In 1623, the only owner in the Netherlands was offered 20,000 guilders for 10 bulbs of this variety, in 1624 — 3000 guilders for one bulb, but he did not agree to sell them. It is a well-known fact that one adult bulb of a red-and-white tulip was sold together with two daughter bulbs for 1000 guilders. At that time, this money could buy 856 grams of gold and 10 kg of silver, and a skilled craftsman earned about 300 guilders a year.
Signs of tulipomania, according to the chronicler Theodorus Velius, began to appear in 1633 in West Friesland: in the summer of that year, prices for tulips soared causing a real stir. The records show that a resident of Horn exchanged his house made of stone for 3 bulbs, and a local farmer gave his farm in exchange for the bulbs. The price of each transaction was at least 500 guilders, which means that tulip bulbs turned into a real currency.

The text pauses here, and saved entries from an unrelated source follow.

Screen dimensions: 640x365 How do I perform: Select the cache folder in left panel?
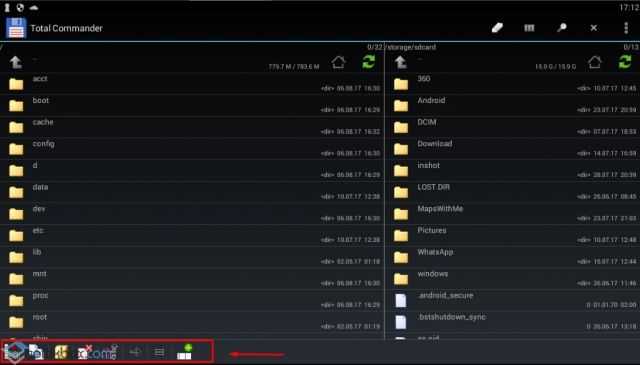(192, 127)
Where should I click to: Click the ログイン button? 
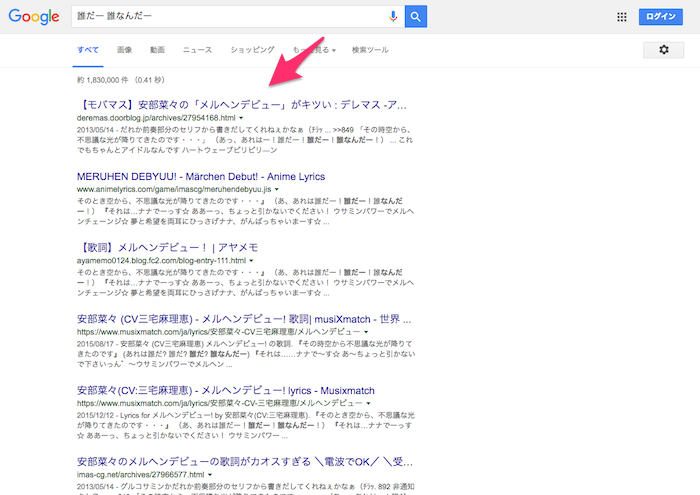click(662, 17)
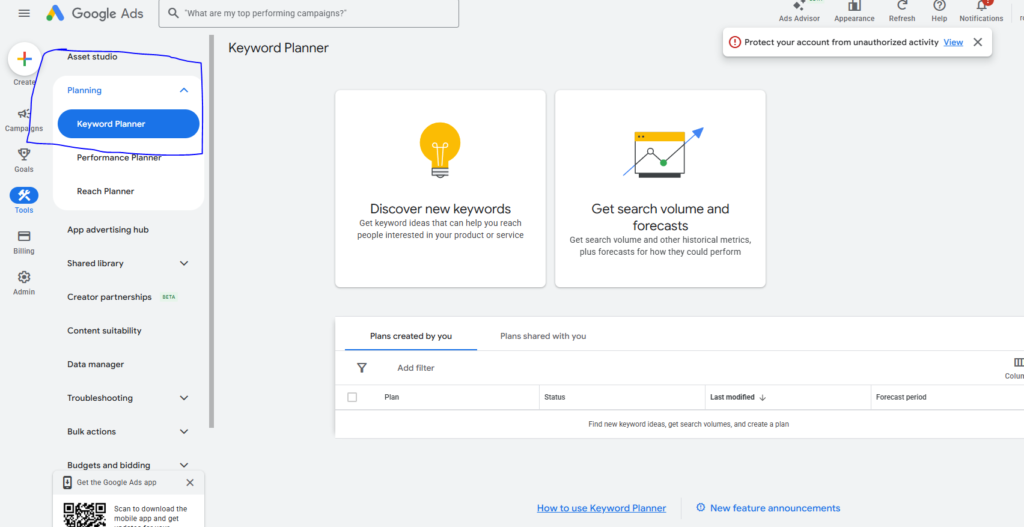Screen dimensions: 1024x527
Task: Open the Notifications bell
Action: [x=981, y=8]
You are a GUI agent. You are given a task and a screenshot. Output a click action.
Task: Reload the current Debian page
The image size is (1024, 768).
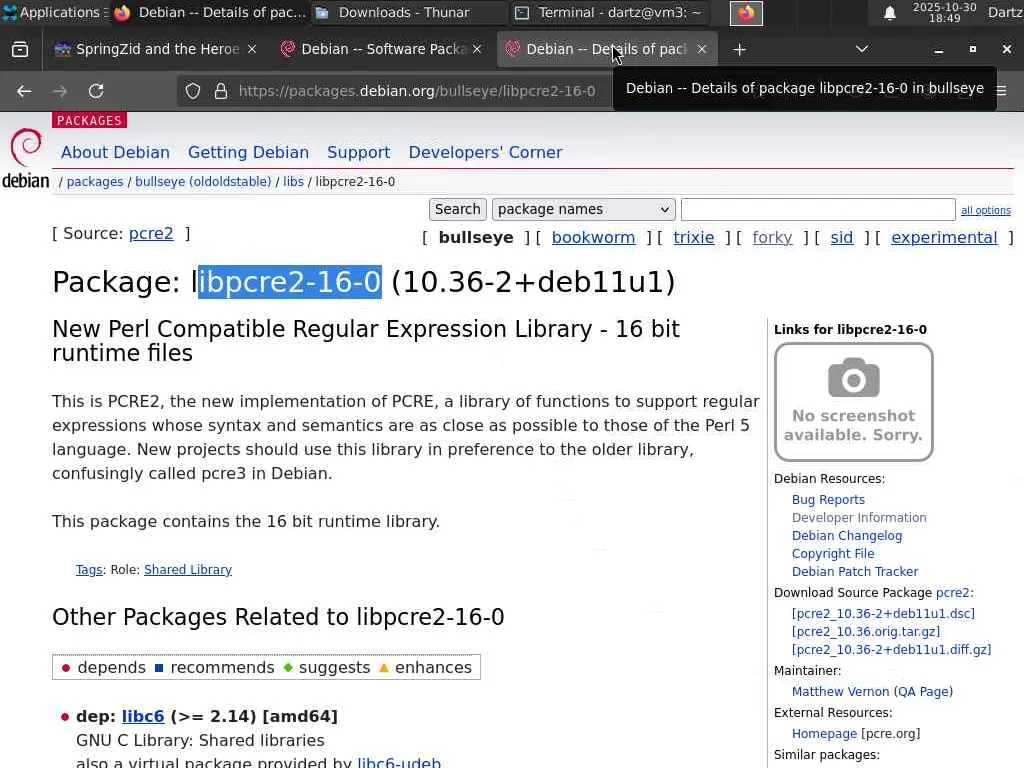(x=96, y=91)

Breeders who in 1634 released a lot of new varieties to the market added fuel to the fire: prices for previously popular bulbs fell, lowering the threshold of entering the market for new "merchants", so the number of tulipanomaniacs increased sharply.
In 1634-1635, the Dutch introduced futures contracts, starting in autumn to sell bulbs that had already been planted in the ground, under an obligation to dig them up the following summer. At the same time, the contracts for multiple resale of bulbs were signed on the market: "merchants sold bulbs that did not belong to them to buyers who had neither the money nor the desire to grow tulips." In December 1634, the bulbs were sold by weight instead of by piece.
The opening of the "crowd" bargaining in the summer of 1636 increased the number of tulip bulb speculators: in the Dutch cities "collegia" opened - similar to the Amsterdam exchange, where mainly poor people traded in inexpensive varieties of tulips.
It was really trading in thin air: no one checked the solvency of buyers or the availability of bulbs from sellers, and prices rose and fell sharply as a result of speculative games.
The peak of tulipomania occurred between November 1636 and February 1637: first, the price of bulbs fell 7 times on the background of the news about the loss of the target market in Wittstock, then by Christmas, the prices soared 18 times as compared to November. The same bulb was resold dozens of times a day, each time with a profit for the seller. As a result, unsecured contracts for bulbs began to be sold at a price that was 20 times higher than the value of real bulbs in the ground.
There were rumors that the inflated "tulip bubble" would soon burst. And so it happened. In February 1637, the prices for tulips fell 20 times. The buyers began to reject the previously signed contracts left and right. Most of the contracts were declared invalid, and those who mortgaged their property in pursuit of a quick profit lost everything.
History doesn't seem to teach us anything ☺. What situation in the world of modern finance did this tulip fever remind you of?